Na terça-feira (1º) a porta-voz do Ministério das Relações Exteriores da Rússia, Maria Zakharova, apelou às autoridades japonesas para retomarem o caminho da paz e a pararem de fazer reivindicações territoriais ilegais contra Moscou.

"Reiteramos nosso apelo para que as autoridades japonesas retornem aos princípios do pacifismo consagrados em sua própria Constituição", disse Zakharova durante uma coletiva no Fórum Econômico Oriental, que condenado a política de rearmamento japonesa quie tem causado apreensão entre os vizinhos.
De acordo com Zakharova, o Japão evita reconhecer plenamente os resultados da Segunda Guerra Mundial os acordos internacionais que definiram suas consequências, além de tentar encobrir crimes de guerra contra países da região durante o conflito.
Ela ressaltou que as Curilas passaram à soberania russa com base nos acordos firmados pelas potências aliadas e na Carta da ONU.

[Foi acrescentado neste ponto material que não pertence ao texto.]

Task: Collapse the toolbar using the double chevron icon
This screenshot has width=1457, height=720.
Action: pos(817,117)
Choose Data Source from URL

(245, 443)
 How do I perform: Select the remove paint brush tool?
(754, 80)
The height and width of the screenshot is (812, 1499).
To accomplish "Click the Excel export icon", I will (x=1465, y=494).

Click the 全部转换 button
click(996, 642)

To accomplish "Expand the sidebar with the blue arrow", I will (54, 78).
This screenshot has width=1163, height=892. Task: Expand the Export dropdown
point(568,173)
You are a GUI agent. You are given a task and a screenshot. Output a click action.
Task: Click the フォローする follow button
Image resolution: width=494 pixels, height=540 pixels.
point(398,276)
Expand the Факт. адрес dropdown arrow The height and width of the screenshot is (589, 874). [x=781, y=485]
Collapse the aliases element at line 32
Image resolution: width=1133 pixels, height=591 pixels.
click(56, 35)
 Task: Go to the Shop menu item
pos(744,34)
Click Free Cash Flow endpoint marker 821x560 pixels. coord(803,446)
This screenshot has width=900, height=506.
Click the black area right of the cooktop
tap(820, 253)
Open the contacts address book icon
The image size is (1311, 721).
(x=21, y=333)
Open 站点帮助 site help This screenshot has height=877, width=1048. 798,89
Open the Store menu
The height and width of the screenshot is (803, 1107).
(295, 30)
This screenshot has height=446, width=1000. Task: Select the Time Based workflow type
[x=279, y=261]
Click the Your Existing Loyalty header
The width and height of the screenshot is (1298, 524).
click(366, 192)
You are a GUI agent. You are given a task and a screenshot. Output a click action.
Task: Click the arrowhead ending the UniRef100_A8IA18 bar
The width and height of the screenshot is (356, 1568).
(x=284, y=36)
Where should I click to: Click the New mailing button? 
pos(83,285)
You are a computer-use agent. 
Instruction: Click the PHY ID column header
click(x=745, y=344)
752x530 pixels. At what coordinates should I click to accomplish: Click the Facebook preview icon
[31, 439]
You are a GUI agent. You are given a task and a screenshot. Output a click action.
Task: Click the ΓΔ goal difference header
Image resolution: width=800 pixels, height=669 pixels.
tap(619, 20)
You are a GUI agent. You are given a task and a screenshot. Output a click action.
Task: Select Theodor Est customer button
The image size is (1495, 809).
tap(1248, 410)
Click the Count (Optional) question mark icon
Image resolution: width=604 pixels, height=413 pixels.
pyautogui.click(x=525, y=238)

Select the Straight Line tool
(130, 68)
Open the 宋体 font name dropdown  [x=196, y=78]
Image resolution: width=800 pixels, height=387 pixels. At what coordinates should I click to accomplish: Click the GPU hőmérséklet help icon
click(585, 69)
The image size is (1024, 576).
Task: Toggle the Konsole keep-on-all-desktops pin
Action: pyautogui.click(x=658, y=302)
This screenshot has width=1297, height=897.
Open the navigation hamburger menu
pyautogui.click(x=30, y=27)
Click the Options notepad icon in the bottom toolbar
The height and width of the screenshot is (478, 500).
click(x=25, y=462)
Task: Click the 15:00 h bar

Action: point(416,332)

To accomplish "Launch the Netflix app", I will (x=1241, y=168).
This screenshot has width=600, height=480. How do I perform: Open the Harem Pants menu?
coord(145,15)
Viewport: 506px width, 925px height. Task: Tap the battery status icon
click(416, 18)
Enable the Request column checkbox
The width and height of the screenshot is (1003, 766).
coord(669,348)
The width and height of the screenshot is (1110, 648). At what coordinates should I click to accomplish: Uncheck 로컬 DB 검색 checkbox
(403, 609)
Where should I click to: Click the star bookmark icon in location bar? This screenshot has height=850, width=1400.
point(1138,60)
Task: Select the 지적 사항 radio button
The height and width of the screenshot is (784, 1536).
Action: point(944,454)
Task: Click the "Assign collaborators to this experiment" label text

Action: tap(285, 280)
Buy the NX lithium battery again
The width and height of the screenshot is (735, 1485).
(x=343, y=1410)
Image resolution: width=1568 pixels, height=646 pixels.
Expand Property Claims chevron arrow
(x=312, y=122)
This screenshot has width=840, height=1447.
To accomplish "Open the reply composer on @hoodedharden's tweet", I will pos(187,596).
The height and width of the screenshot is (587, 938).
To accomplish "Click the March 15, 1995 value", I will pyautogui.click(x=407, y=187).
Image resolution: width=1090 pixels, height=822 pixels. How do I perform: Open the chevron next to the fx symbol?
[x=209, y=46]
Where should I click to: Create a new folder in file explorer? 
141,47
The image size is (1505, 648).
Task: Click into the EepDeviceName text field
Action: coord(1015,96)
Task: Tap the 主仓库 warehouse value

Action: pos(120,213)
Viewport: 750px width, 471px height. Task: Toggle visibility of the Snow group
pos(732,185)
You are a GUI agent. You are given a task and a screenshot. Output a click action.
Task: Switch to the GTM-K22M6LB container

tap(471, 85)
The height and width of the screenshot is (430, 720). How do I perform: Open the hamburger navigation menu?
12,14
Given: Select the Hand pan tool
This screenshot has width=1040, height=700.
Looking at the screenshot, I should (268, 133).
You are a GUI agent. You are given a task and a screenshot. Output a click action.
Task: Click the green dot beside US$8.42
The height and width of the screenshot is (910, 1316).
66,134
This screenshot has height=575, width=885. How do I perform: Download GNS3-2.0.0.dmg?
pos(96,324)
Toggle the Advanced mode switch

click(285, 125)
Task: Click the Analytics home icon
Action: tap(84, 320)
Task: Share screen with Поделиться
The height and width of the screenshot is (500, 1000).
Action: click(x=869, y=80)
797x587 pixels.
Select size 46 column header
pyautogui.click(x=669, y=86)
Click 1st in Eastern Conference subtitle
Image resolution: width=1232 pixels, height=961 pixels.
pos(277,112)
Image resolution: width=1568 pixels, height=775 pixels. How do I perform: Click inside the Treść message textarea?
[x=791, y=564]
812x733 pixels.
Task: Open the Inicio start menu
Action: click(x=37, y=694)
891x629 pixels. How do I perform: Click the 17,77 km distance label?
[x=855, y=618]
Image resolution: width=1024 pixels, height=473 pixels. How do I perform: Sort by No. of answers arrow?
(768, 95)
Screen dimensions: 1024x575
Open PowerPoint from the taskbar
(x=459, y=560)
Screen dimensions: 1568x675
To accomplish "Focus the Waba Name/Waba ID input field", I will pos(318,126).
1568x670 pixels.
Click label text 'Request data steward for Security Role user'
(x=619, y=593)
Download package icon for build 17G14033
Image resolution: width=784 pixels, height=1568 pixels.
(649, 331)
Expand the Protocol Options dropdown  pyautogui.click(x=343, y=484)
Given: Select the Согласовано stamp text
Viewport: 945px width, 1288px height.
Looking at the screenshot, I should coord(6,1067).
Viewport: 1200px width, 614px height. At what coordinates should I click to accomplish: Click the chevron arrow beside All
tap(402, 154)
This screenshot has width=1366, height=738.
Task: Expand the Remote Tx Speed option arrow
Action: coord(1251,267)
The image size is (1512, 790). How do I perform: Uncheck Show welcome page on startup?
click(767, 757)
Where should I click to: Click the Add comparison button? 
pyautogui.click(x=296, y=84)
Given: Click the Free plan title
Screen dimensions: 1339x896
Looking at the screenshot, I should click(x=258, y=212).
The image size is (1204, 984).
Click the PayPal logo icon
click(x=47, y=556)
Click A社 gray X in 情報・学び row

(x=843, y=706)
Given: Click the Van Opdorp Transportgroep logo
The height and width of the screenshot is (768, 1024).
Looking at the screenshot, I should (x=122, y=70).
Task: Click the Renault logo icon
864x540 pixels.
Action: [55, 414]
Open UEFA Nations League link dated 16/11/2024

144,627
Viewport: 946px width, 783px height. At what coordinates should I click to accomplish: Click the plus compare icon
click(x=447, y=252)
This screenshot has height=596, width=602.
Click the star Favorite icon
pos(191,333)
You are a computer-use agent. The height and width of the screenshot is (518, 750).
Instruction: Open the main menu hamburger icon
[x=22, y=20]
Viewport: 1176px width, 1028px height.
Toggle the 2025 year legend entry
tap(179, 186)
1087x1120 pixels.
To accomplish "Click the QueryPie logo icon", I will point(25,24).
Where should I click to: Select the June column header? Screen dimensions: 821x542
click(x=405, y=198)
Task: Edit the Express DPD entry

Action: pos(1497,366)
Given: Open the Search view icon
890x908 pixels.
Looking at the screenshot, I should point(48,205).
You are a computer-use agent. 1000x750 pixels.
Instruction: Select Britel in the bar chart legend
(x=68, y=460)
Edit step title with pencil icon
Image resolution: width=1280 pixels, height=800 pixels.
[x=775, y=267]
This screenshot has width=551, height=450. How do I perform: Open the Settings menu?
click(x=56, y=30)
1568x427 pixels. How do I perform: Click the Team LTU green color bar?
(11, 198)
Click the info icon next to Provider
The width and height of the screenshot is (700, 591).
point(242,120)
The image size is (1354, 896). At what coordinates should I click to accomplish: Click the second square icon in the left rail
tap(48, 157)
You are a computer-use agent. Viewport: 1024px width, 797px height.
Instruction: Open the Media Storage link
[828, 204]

“A soberania e a jurisdição da Rússia sobre esses territórios são incontestáveis”, afirmou.
Protestos infundados
A declaração ocorreu após Tóquio protestar contra a visita do presidente da Rússia, Vladimir Putin, a Iturup, uma das ilhas do arquipélago, um dia após o presidente russo ter supervisionado a fase final de manobras em larga escala da Frota russa do Pacífico em sua visita à cidade de Yuzhno-Sakhalinsk
O embaixador russo no Japão, Nikolay Nozdryov, classificou a reação japonesa como um "protesto infundado".
Já Putin, por sua vez, recordou que a soberania russa sobre as ilhas é respaldada internacionalmente e decorre do resultado da Segunda Guerra Mundial.